Grev yasakları bu kadarla da bitmiyor. AKP bu yılın Ocak ayında çıkardığı yasayla 2822 sayılı Toplu İş Sözleşmesi Grev ve Lokavt Yasası'ndaki grev yasaklarına uyulmaması durumunda uygulanan cezaları artırarak grev uygulamanın da sınırlarını kalın çizgilerle çizmiş oldu. ILO'nun sürekli olarak eleştirilerine hedef olan grev yasaklarını kaldırmak yerine cezalarını artırmayı tercih etti. Şimdi de ILO normlarına uyumla övünülüyor.

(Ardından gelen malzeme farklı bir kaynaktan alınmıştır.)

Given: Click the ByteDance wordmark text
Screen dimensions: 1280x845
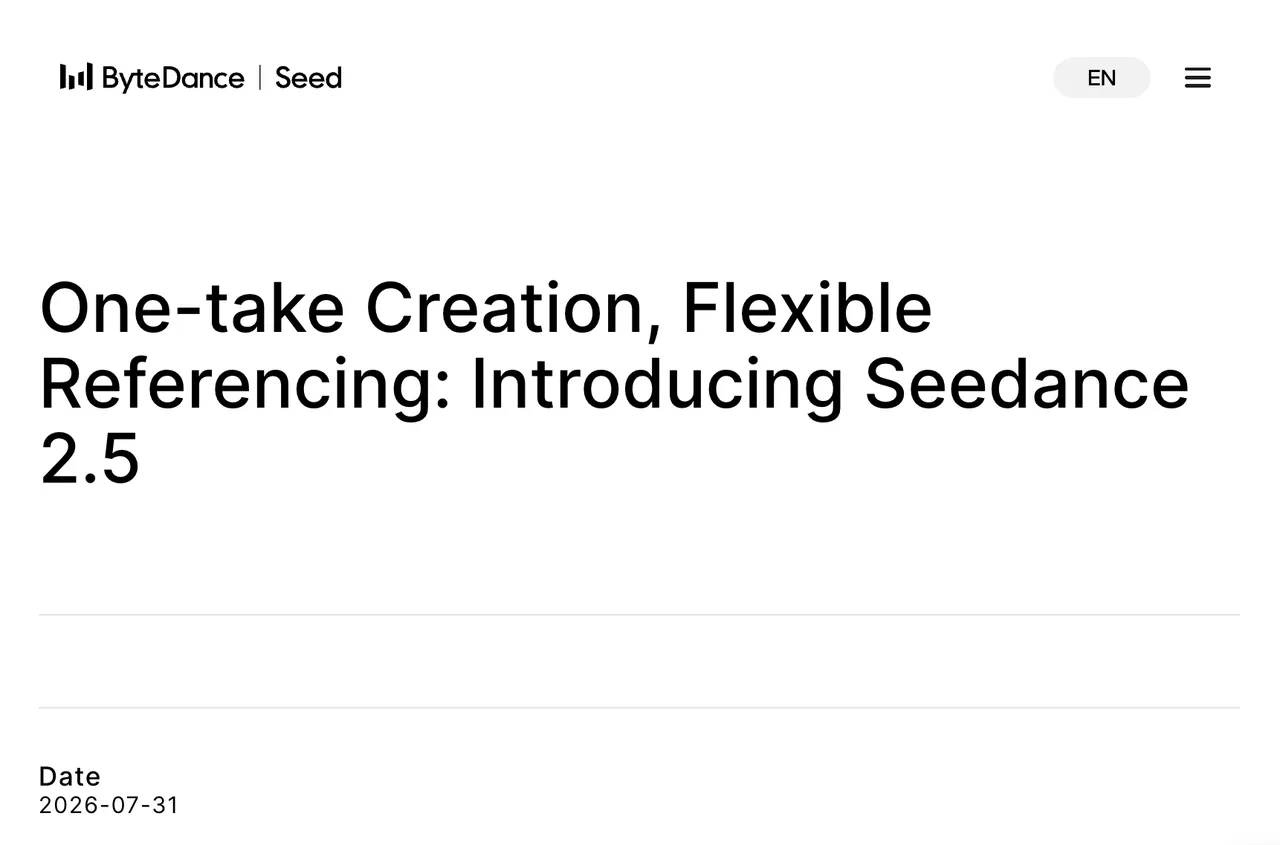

Sınırlı bir hak olarak tanınan grev ertelemesi Anayasa'da ve yasa taslağında hâlâ varlığını sürdürüyorken, hangi haktan bahsedebileceğiz?

Örgütlenme önündeki engellerden biri de kamu emekçileri ile işçilerin ortak örgütlenmesine yönelik yasaklardır. Kamu emekçilerinin ayrı sendikalarda örgütlenme zorunluluğu Anayasa'nın 53. maddesinde yer almaktadır. Üstelik işçi sendikalarına toplu iş sözleşme hakkı verilirken, kamu emekçileri sendikalarına grevsiz, toplu görüşme hakkı tanınmıştır. Sadece işçi sendika ve konfederasyonları değil, kamu emekçileri sendika ve konfederasyonları da bu taslaklara karşı sesini yükseltmelidir. Ortak örgütlenme, sendikaları ve örgütlülüğü güçlendirecek önemli adımlardan olacaktır.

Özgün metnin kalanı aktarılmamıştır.